Editor’s note: RTP Beat is a regular feature on Thursdays.Leave it to recent college graduates Josh Carlton, 22, and Aaron Houghton, 22, and Ryan Allis, 19, a junior at the University of North Carolina at Chapel Hill, to prove that entrepreneurism is alive and kicking in North Carolina.
The three men fought the depressed job market with optimism and started Broadwick Corp. in July. With the counsel of Triangle law firm Hutchison and Mason, Broadwick purchased email list management software from Chapel Hill-based Preation, in exchange for equity in the startup. Preation develops custom software and is led by Houghton, who’s also chief technology officer of Broadwick.

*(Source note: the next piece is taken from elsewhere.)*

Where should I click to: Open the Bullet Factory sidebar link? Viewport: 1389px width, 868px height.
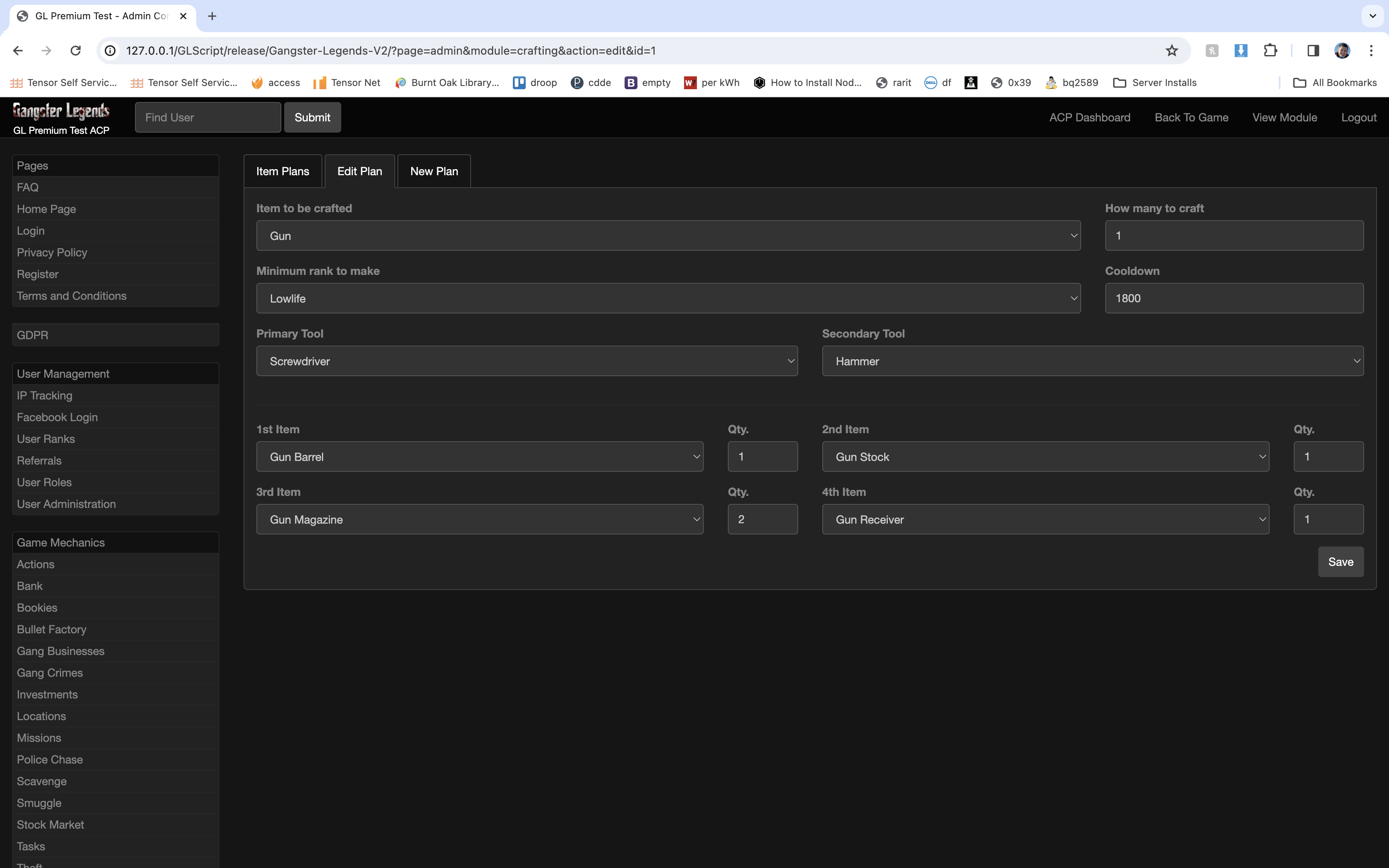tap(52, 629)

The three decided to improve the software, add features and commercialize the software as IntelliContact. The Web-based email list management software makes it easy for people to sign up for email newsletters. Business owners can log in, send HTML or text newsletters and track click-through statistics. The software also handles subscription management by handling bounce-backs and other issues.
The software is similar to BrontoMail in Durham, but Broadwick founders say its main differentiator is that it targets a different segment of the market: business with less than $10 million in annual sales.
Broadwick is in the process of adding surveying and auto-responder features to the software.
Chief Executive Officer Allis says the company is cash-flow positive and close to breaking even. “We plan to grow organically.”
So far, that seems to be working. The company tripled revenue last month and plans a repeat performance this month. Broadwick says it’s signing up customers at the rate of one to two each day. The 4-month-old company boasts 62 clients from 10 different countries. Allis says 75 percent of those were secured in the last 30 days. Clients include Jersey Mike’s, NY Pizza and the University of North Carolina’s Center for Entrepreneurship.
Broadwick was started with the help of a $5,000 check from an undisclosed investor.
“We’re trying to develop industry standard software that our customers can use to send email newsletters, but at a lower cost and be better positioned,” says Allis.
Chapel Hill-based Broadwick has three full-time and four part-time employees.
Metabolon ups its metabolism, hungry for more space
Drug discovery firm Metabolon plans to expand in December to 5,000 square feet of laboratory space in Capitola Park in Durham. The startup headed by former Paradigm Genetics CEO John Ryals currently occupies about 1,000 square feet of space at the BD Technologies incubator in Research Triangle Park.
Ryals says the initial plan was to move into more permanent lab space. “We haven’t been able to get our final instrumentation for our platforms up and running, because we have some very state-of-the-art instrumentation that we need to put into place and not have moved.”
Although Metabolon will be quintupling its space, Ryals says the company doesn’t plan to fill the space immediately with any new hires. Last week, however, the company did tap Reid Tripp, former vice president at Quintiles, as VP of business development. Metabolon has 10 employees.
As people become more educated about metabolomics, the field has received more national attention and many more requests for proposals in various disease areas, says Ryals. “We were ahead in this technology area, and now the government is starting to catch up.”
The company is now looking to raise $2 to $3 million, says Ryals. “I’m optimistic we’ll be able to get that done. We’re getting good traction from the venture world.”
Metabolon raised $4 million in a first round of venture capital financing in July, from Durham-based Aurora Funds, Alexandria Real Estate Equities of California, Columbia, S.C.-based Trelys Ventures and an investment group led by Craig Venter, the founder and former president of Celera Genomics of Rockville, Md., which was the first company to map the human genome.
Triangle executive MBA programs make the grade
Duke University’s Fuqua executive MBA program was recently ranked No. 4 in Business Week magazine. Meanwhile, the University of North Carolina at Chapel Hill’s Kenan-Flagler executive MBA program ranked just one notch lower at No. 5. Northwestern University, the University of Chicago and the University of Pennsylvania ranked respectively in the top three. The results are based on surveys of more than 2,750 graduates of 64 business schools, and a poll of EMBA directors at those 64 schools. Students in both Kenan-Flagler and Fuqua’s executive MBA programs have more than 10 years of work experience.